● EXCERPT TO READ
3 / 5 from The Telegraph but Daniel comes out really well.

YOU have to applaud Daniel Craig, a film icon (thank you, James Bond) who began in the theatre and returns there still. Across the Atlantic, he’s been the best thing about his two New York stage ventures to date, and when Craig is allowed to feast on the emotionally famished world of Harold Pinter’s Betrayal, audiences at this Broadway season’s most-anticipated offering are unlikely to feel let down.
Whether that public will get much of a feeling for the teasingly erotic and shivery byways of Pinter’s 1978 play is another matter. Then again, maybe in true New York tradition they will be sufficiently thrilled to have scored a ticket that they won’t care.
Ever since the director Mike Nichols’s revival of the play was first announced, Broadway has gone into the kind of lather usually reserved for stars such as Tom Hanks, Bette Midler and Denzel Washington. Not to mention Craig back in 2009, when his Broadway debut in A Steady Rain, opposite Hugh Jackman, elevated a tepid American two-hander to must-see status.

● DATASET EXTRACT
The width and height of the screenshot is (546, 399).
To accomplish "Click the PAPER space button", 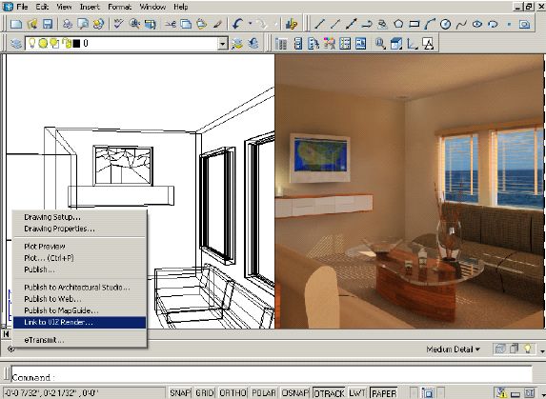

● TASK GOAL
Reproduce everything in the Betrayal review from "Whether that public" down to "to must-see status.". The data were drawn from a separate source.

● SOLUTION TO THIS PROBLEM
Whether that public will get much of a feeling for the teasingly erotic and shivery byways of Pinter’s 1978 play is another matter. Then again, maybe in true New York tradition they will be sufficiently thrilled to have scored a ticket that they won’t care.
Ever since the director Mike Nichols’s revival of the play was first announced, Broadway has gone into the kind of lather usually reserved for stars such as Tom Hanks, Bette Midler and Denzel Washington. Not to mention Craig back in 2009, when his Broadway debut in A Steady Rain, opposite Hugh Jackman, elevated a tepid American two-hander to must-see status.